On the scale of indices associated with individualism ranging from a high of 91 to a low of 6, Brazil has a rating of 38, while the USA has the highest rating of all participating countries at 91. Translating this data back to schools, the authors state that students in a collectivist tend to learn to think more in terms of “we”, as compared to students in an individualist society who tend to learn to think more in terms of “I”. This may be a little contentious but is, nevertheless, an important focus for debate and reflection.
So, what should parents and educators take away from this research? If culture is learned from our social environment and is not inherited, then what is the impact on the cultural development of students who are raised in an American-international school environment? Values, which are directly linked to culture, are among the first things children implicitly learn. If it is true that most children have their value systems firmly in place by the age of ten, as is the belief of development psychologists, then how does living in a multicultural environment influence the values of children (recognizing that values are usually primarily established in the home)?
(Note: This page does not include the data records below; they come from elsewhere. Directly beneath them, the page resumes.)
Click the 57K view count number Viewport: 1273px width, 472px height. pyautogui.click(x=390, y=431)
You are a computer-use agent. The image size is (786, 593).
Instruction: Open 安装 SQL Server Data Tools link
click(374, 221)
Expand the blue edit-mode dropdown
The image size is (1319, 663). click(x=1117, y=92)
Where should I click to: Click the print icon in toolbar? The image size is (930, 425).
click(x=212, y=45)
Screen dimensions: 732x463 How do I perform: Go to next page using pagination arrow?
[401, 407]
While these are, undoubtedly, difficult questions to answer, though there does seem to be agreement that living in an international, multicultural setting offers students substantial and important developmental benefits.
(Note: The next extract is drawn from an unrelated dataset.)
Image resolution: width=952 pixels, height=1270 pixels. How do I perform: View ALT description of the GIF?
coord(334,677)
As we reflect on the American School of Brasilia’s Character Counts week and this Saturday’s culminating Sábado Legal eventi, it is important to consider EAB’s core values. Specifically, it is essential to remind ourselves of how we – students, faculty, staff, and parents – are all responsible for doing our best to live up to the ideals associated with EAB’s core values of caring, citizenship, fairness, respect, responsibility, and trustworthiness. It is also important to remember how cultural norms, such as individualism and uncertainty avoidance, represent important factors, which are connected to these values, and that it is normal to experience some level of culture shock when encountering other cultures. The authors of Cultures and Organizations state that, “studying culture without experiencing culture shock is like practicing swimming without water” (Hofstede, Hofstede, & Minkov, 2010, p. XIV).
There are indeed challenging but important issues for schools and communities. While clear answers may not be readily available, Dr. Michael Thompson once shared some helpful advice. During a professional development session, Dr. Thompson was asked to define a “moral school”. He responded by quoting another author (whose name I cannot recall) who stated something to the effect of, “a moral school is a school that is always talking about what it means to be a moral school.” It is an accepted fact that we do not have all of the answers all of the time but what we do have is the opportunity to always engage in deep and meaningful conversations about key issues that will hopefully make a difference in the lives of our students, our families, and our communities.
Hofstede, G., Hofstede, G. J., & Minkov, M. (2010). Cultures and Organizations: Software of the Mind : Intercultural Cooperation and its Importance for Survival (3rd ed.). New York: McGraw-Hill.